Heidi, Leonhard Euler, and Henri Dunant are famous Swiss, so famous that you can find their names literally hurtling through space, attached to asteroids.
A so-called minor planet has now been named after a Swiss village near Zurich. Wiesendangen is the home of the amateur astronomer who discovered the lump of rock somewhere between Mars and Jupiter.
Markus Griesser first identified the asteroid in 2004 using a telescope at the local observatory in Winterthur. The celestial body, which is about one kilometre in diameter, takes around 3.6 years to travel around the sun at a speed of 84,000 kilometres per hour.
Griesser suggested naming it after his village, an idea a committee of the International Astronomical Union recently took on board.
So far the amateur astronomer has notched up four asteroid discoveries, with the other three named Helvetia, Heuberger and Winterthur. But none of these came easily, since the amateur astronomer has filed reports of more than 10,000 potential sightings with the Minor Planet Center in Cambridge, Massachussetts.
In fact, it has become harder to find new asteroids since 1990 according to Thomas Schildknecht of Bern University's astronomy institute.
"Most of the big ones between Mars and Jupiter, where they are most common, had been found by then," he told swissinfo.
"Anything large that is undiscovered will usually be much further away, beyond Neptune, and that requires more powerful telescopes and automatic scanning systems."
Finding an asteroid that is deeper in space also requires patience nowadays. Astronomers often have to compare pictures taken days apart to see if an object has moved.
Just how many of these minor planets have been found by Swiss is not known. But the Bern astronomy institute has racked up 120 on its own, many of them thanks to Paul Wild, who even has his name linked to a comet.

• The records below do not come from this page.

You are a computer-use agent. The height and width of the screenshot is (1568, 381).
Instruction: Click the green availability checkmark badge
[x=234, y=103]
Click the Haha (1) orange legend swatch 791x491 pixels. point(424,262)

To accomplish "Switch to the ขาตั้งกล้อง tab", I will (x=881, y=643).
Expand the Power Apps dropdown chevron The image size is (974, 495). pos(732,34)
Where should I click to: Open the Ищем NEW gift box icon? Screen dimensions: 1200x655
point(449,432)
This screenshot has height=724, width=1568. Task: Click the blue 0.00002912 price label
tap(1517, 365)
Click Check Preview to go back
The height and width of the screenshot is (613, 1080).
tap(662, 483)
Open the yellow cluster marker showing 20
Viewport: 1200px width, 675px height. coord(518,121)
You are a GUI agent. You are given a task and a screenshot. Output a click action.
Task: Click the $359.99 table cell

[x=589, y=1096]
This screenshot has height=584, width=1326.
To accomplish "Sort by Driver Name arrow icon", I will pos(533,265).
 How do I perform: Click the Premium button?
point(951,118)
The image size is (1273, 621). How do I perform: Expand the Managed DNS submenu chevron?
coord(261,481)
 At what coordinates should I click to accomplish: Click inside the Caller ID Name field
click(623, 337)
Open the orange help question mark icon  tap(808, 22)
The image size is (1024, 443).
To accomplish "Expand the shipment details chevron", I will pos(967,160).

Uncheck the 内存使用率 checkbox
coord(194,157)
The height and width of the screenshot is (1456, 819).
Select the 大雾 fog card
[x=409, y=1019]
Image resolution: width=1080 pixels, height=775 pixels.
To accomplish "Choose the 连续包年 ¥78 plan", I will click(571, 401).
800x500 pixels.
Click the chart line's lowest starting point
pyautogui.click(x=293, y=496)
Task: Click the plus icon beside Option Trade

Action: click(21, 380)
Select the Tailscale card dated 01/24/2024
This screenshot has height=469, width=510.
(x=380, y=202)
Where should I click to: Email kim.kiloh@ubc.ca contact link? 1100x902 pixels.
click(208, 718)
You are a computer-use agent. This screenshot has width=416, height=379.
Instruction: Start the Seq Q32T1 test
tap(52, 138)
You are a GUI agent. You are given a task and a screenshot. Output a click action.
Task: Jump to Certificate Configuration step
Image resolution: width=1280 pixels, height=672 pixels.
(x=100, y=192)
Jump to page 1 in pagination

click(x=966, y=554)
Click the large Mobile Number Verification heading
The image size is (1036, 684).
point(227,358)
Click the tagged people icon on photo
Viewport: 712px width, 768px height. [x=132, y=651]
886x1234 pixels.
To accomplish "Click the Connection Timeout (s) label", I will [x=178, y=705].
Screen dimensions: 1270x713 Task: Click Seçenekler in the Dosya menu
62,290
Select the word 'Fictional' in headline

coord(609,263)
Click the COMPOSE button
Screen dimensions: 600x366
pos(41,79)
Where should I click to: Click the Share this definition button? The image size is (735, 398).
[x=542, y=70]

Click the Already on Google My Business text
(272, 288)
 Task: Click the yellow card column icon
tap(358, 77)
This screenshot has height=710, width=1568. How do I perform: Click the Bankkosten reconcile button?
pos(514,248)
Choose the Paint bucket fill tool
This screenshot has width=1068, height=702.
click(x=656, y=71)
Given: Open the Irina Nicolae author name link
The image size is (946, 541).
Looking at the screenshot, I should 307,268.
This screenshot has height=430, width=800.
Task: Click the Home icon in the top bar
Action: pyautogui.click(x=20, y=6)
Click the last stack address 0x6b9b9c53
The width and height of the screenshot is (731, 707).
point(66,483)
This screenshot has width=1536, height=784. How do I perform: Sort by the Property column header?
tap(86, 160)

Besides Heidi, Euler the mathematician and Dunant the founder of the Red Cross, there are many other Swiss names out in space. Those of astronaut Claude Nicollier, physicist Albert Einstein, philosopher Jean-Jacques Rousseau, hermit Nicholas of Flüe and composer Arthur Honegger are among the others.
Swiss towns and cities such as Lausanne, Basel and Lugano have also been honoured in this way. The mayor of Wiesendangen confirmed he was pleased to be joining this company.
Specialists say Griess' discovery of a small object is rare occurrence since it was made with a small telescope. However Schildknecht says that Swiss amateur astronomers certainly contribute a lot of potential sightings.
"The Swiss public is also very interested in astronomy, " he added. "Thousands of people visit public observatories each year."
Schildknecht says this interest is not really reflected by the state of professional astronomy in Switzerland.
"There are few scientists actually working in this field," he said, adding that the public does not realise that much astronomy has little to do with peering through a telescope.
What people often want to know, he says, is if an asteroid can destroy us as it crosses the Earth's orbit.
"It would be a big catastrophe," Schildknecht admits. "But the law of averages shows that you are a lot more likely to be killed crossing the street than by an asteroid impact."
swissinfo, Scott Capper
There are more than 20 public observatories in Switzerland, as well as privately owned ones.
There are also astronomy institutes in Basel, Bern, Zurich and Geneva.
Asteroids, also called minor planets or planetoids, are a class of astronomical objects.
The term is generally used to describe celestial bodies that drift in the solar system in orbit around the Sun.
Hundreds of thousands of asteroids have been discovered within the solar system and the present rate of discovery is about 5,000 per month.
From a total of nearly 370,000 registered minor planets, over 150,000 have distinguishable orbits allowing them to be given permanent official numbers by the International Astronomical Union.
Of these, 13,627 have official names, including one called Mr. Spock.